Skip to content

Safety key to viewing rare solar eclipse, says Brock expert

Niagara will experience a total solar eclipse from 3:18 p.m. to 3:21 p.m. on April 8
Brock University Assistant Professor of Physics Barak Shoshany.

Although the total solar eclipse isn’t set to take place in Niagara for nearly two months, Brock University Assistant Professor of Physics Barak Shoshany is encouraging people to begin preparing now for the astronomical phenomenon.

On Monday, April 8, a total solar eclipse will take place over southern Ontario, with the moon passing between the Earth and the sun, obscuring the sun completely for a short period of time.

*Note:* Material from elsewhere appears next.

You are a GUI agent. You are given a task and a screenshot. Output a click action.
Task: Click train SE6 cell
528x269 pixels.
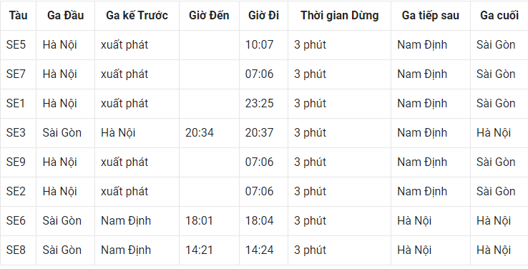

Shoshany, a member of the Ontario Eclipse Task Force, says the “once-in-a-lifetime opportunity” to witness the celestial spectacle is expected to bring an influx of visitors to the region.

"It’s a very rare thing to see,” he says. “Usually, people have to travel to the other side of the planet if they want to see a total solar eclipse.”

The theoretical physicist, who studies general relativity and teaches physics and astronomy at Brock, says that while a total solar eclipse takes place roughly every 18 months, it rarely happens close to Niagara. The total solar eclipse occurred over Ontario in 1979, and the next one won’t happen again over the province until 2099. 

A total solar eclipse happens in areas of the planet within the “path of totality,” or the path of the moon’s umbra, which is the innermost and darkest part of the moon’s shadow. The Niagara region is within this path.

St. Catharines will experience a total solar eclipse from 3:18 p.m. to 3:21 p.m. on April 8. The maximum eclipse, when the moon is closest to the centre of the sun, will take place at 3:19 p.m. 

Shoshany says people should prepare now to watch the eclipse safely by purchasing certified eclipse glasses through a verified distributor or plan to project the image of the eclipse on a white piece of paper using a pinhole projector.

“Using these methods, it should be 100 per cent safe to watch the entire eclipse,” he says. “During the precious few minutes of totality itself, when the moon completely covers the sun, it is safe to watch the eclipse directly, but care must be taken to return to safe viewing methods as soon as totality ends."

Looking directly at the sun can cause permanent eye damage. During the solar eclipse, the sun will be much less bright than usual, but still just as dangerous. Looking at the sun through sunglasses, binoculars, telescopes or optical camera viewfinders is also dangerous, unless they are covered with professional solar filters.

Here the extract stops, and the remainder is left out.